CS in Review
A weekly roundup of my favorite papers/articles

The Software Ark: Issue 10

Mon 10 October 2022 / the-software-ark

Quote of the week

If I had asked the public what they wanted, they would have said a faster horse.

- Henry Ford


Software Engineering best-practices

I was reading this article on software engineering practices, and it got me thinking what are some of the things I think lead to the best software, and what rules do I follow for myself to build good software. This article on outperforming a 10x developer is also a good source of ideas.

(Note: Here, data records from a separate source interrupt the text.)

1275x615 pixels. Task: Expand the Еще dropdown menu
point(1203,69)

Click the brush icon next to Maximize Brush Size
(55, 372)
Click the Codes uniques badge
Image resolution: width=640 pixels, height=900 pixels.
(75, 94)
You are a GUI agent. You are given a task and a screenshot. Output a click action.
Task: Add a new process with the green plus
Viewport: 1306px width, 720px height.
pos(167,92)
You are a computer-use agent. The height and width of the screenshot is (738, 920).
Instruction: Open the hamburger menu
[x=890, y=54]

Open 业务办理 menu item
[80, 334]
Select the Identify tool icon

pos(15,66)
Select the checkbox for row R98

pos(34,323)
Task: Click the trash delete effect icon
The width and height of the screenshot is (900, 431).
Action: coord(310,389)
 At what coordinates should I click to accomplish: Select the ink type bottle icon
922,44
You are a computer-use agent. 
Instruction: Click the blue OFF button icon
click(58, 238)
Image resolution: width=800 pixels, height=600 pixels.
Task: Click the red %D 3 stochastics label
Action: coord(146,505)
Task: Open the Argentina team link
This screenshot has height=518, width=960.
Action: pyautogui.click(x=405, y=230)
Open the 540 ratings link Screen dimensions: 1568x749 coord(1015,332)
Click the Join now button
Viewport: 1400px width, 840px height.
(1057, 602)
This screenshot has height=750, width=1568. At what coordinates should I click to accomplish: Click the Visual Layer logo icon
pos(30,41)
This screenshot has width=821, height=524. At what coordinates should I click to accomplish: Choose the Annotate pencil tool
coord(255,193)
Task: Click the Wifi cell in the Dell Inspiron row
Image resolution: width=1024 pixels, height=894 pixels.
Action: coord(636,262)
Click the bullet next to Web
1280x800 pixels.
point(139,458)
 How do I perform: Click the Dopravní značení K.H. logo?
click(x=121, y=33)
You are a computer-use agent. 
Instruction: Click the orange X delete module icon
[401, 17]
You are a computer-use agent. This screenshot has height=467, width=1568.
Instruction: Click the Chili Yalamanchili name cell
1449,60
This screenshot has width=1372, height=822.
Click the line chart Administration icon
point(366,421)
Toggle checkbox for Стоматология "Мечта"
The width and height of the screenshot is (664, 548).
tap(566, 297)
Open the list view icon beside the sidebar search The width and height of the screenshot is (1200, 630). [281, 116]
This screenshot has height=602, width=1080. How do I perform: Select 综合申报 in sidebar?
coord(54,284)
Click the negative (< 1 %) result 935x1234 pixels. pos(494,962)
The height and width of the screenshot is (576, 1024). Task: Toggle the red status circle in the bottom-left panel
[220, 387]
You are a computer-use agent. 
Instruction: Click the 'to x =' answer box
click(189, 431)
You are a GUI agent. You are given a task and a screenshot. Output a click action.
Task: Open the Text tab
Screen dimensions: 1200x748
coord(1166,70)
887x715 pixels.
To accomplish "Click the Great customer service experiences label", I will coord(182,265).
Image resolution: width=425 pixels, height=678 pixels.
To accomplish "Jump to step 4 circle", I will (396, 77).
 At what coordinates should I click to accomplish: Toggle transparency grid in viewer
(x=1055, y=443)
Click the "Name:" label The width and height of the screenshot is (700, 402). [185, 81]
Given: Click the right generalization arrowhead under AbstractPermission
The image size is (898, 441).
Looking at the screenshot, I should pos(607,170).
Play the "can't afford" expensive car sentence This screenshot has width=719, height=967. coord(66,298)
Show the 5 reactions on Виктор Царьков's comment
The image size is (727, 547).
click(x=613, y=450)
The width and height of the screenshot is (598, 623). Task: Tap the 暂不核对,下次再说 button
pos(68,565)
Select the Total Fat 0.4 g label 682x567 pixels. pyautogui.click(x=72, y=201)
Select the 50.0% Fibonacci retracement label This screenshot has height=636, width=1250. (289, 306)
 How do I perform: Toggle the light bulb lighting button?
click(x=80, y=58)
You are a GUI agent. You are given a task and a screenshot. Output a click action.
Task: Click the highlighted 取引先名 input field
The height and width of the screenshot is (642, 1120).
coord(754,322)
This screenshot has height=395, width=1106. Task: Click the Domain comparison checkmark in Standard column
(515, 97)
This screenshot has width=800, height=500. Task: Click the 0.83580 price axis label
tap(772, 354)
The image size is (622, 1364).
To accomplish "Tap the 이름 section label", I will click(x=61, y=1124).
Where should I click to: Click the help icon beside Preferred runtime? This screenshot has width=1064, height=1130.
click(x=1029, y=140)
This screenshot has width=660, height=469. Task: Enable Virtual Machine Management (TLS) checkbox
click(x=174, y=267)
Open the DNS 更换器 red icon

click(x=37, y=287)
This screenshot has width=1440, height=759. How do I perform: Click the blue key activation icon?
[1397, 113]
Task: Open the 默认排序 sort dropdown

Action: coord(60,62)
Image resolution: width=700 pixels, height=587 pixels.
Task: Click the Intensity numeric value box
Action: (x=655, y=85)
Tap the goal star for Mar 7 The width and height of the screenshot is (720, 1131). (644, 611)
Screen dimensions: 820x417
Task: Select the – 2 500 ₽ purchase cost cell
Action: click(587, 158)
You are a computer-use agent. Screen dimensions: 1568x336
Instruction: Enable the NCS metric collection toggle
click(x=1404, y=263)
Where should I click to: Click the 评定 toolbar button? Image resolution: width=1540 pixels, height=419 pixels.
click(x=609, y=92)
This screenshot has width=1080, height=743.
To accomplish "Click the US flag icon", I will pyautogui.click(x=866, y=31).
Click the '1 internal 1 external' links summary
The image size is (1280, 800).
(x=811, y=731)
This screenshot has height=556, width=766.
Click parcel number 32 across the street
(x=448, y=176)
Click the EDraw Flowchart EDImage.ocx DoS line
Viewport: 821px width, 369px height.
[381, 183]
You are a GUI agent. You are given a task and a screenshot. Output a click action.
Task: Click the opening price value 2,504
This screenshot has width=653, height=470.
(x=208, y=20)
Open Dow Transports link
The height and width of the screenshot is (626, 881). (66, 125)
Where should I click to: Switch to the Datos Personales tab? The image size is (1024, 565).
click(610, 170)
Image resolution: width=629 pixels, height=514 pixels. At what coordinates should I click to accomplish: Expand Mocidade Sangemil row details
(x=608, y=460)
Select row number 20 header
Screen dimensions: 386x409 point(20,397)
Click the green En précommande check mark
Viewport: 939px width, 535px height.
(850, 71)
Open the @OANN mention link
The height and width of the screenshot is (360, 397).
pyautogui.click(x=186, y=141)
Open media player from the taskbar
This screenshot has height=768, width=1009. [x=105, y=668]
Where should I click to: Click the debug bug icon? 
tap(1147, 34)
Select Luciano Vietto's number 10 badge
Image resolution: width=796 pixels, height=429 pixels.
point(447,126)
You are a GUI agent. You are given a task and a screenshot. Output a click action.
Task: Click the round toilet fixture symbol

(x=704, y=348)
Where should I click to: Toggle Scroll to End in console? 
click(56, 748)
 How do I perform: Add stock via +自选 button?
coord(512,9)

What comes to my mind when it comes to best-practices includes:

  1. Documentation-driven development. Much like TDD, DDD starts with doing something other than coding first, in this case, writing documentation. The idea being that writing forces precision. For more complex systems, having a general idea of what the components are, their responsibilities, etc. ahead-of-time can help clarify the problem space without needing to write any code. I don't always follow it, but if something is complicated enough, it tends to be my go-to approach to writing code. I stole this from Al Vermeulen who wrote critical parts of S3 back in the day, and attributed its clarity to this approach (in a tech-talk). He wasn't wrong.
  2. Not being protective about ideas. A good idea is a good idea - doesn't matter who it came from, or who's executing on it. If someone else comes up with a ebtter idea, it doesn't diminish me, and I've got to become comfortable with trashing my idea and instead following theirs. If I come up with a good idea, it's perfectly fine for someone else to execute. Focusing on where we need to go, and not how exactly we get there (as long as you're making forward progress) has helped keep me humble and learning.
  3. Having a minimum quality bar. All code that's pushed out needs to have at minimum: some public documentation, some unit-tests (80+% coverage), critical metrics (availability, latency, error-rates), critical logs, a readme for devs to get started, and ideally some canaries to tell you if it goes down. If you have time you can add-in some end-to-end tests, and if you're lacking time you can defer certain things e.g. internal documentation can be a bit sloppy, or a readme may be sketched out but lacking details. But it all has to get done before the feature is considered complete. We used to have an unspoken rule at Amazon: that every service (including internal ones) had to have an availability of 4 9's. That mindset forced quality, and sometimes even that fell short.
  4. Having a good relationship with stakeholders / representatives. Writing quality code takes time, and sometimes it might be the wrong call. You may need to get to market (shipping is a feature, one you can't live without) and that may mean writing sub-par code. But having that relationship with stakeholders allows you to understand the lay of the land, advocate for quality, for investment in tech-debt, for focus, for prioritization.
  5. Advocating for the customer. This is not the same as "the customer is right", nor is it about doing exactly what the customer wants. Instead it's about knowing what your customer needs, their jobs to get done, which may not be what they ask for (see quote about faster horse). Then you got build it for them. It's about trying to delight them every chance you get. And if that comes at the cost of the system's architecture or code cleanliness (within limits) - then better your system than the end-customer.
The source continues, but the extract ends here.